Метрдотель улыбается мне профессиональной улыбкой.
— Столик, мадемуазель?
— Пожалуйста, передайте господину Верну, что я хочу поговорить с ним.
Он поднимает брови.
— Простите?
— Жюль Верн, господин за столиком Вольтера. Пожалуйста, скажите ему, что Нелли Браун из Нью-Йорка желает поговорить с ним.
На лице метрдотеля появляется то нетерпимое выражение презрения, которое свойственно лишь официантам в самом большом городе мира.
— Боюсь, что вы…
— Я знаю, кто этот джентльмен. Пожалуйста, передайте ему мою просьбу. — Я нетерпеливо хлопаю перчатками по ладони и смотрю ему прямо в глаза. У меня куча дел и нет времени для лукавства.

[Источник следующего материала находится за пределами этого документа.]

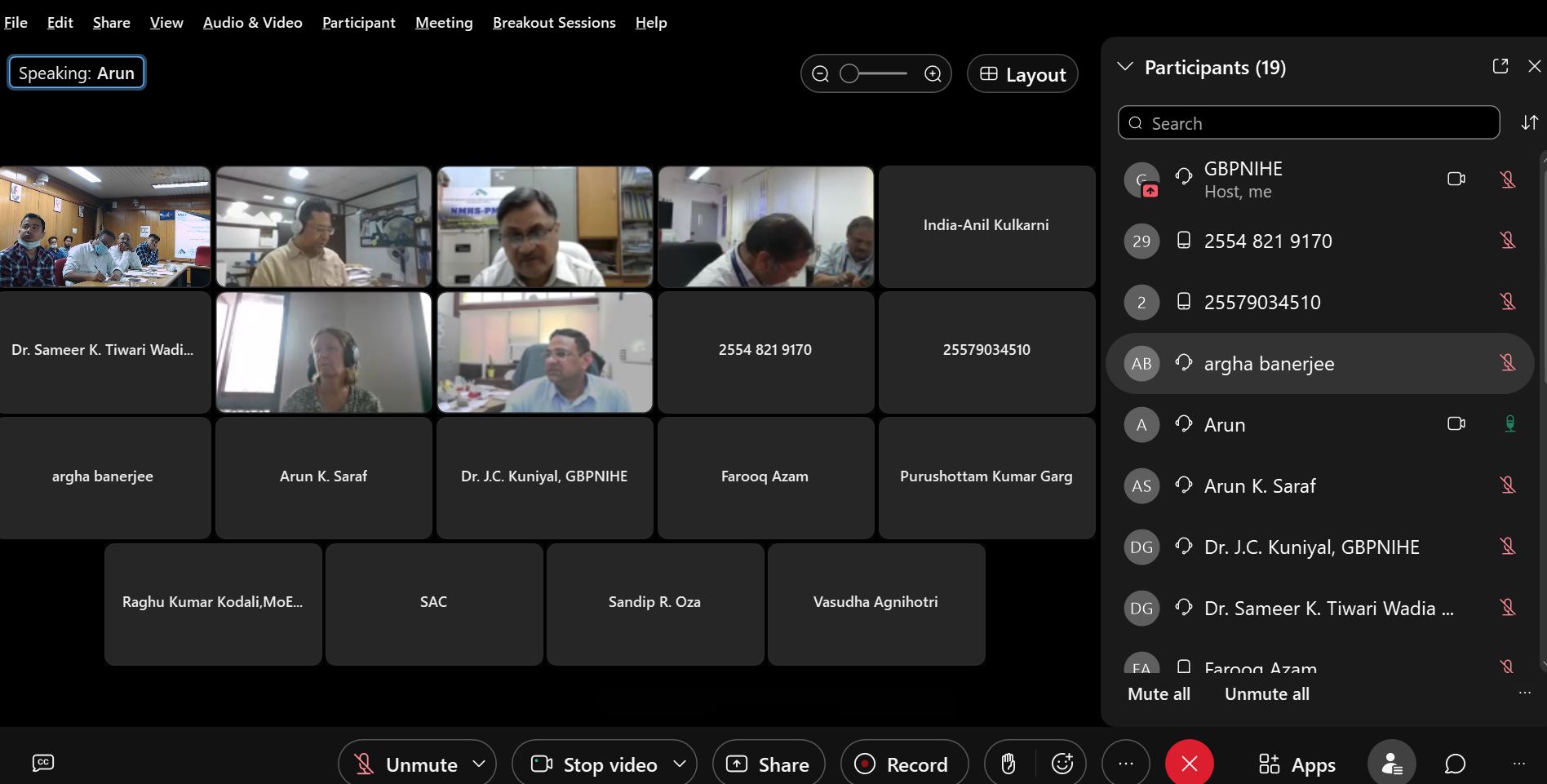This screenshot has width=1547, height=784.
Task: Raise hand using the hand icon
Action: click(x=1008, y=764)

Метрдотель уходит с едва заметным, но нарочитым недовольством и наклоняется к Верну. Великий писатель смотрит на меня через комнату. Я встречаюсь с ним глазами и, улыбнувшись, слегка киваю. Метрдотель еще несколько раз наклоняется к Верну и с важным видом направляется ко мне.
С громадным наслаждением он сообщает:
— Господин не желает, чтобы его беспокоили. — Метрдотель ведет меня к двери. — Он советует вам почтить кого-нибудь еще вашим навязчивым вниманием.
— Вы не имеете представления, кто…
— У меня есть указание от господина позвать жандарма и отправить вас в больницу Сальпетриер, если вы не уйдете без шума.
Сальпетриер! Это сумасшедший дом с не лучшей репутацией, чем у острова Блэкуэлл. Чтобы Жюль Верн грозил отправить меня в психушку, словно я какая-нибудь полоумная девка с романтическими намерениями! Это уже слишком.
— Передайте господину Верну: он пожалеет, что отказался поговорить со мной о Гастоне.
Я опрометью выбегаю из кафе, дабы не навлекать на себя полицию.
Можно ли себе представить, что человек, произведениями которого я зачитывалась в детстве, обойдется со мной так бессердечно. Он мне за это заплатит — я обещаю. Придет время, и господин Верн будет ползать на коленях и просить, чтобы я его простила.
Когда я останавливаю фиакр, смех разбирает меня, хотя нет видимой причины для смеха. В каком-то смысле я уже начала мстить. Посмотрим, что он скажет, когда его сходство с безумным убийцей станет достоянием улицы. У него будет сердечный приступ. Я больше не испытываю чувства вины, только надеюсь, что, когда он обнаружит мои козни, нас будет разделять весь Атлантический океан.
С этими мыслями я говорю кучеру, чтобы он отвез меня в больницу Пигаль.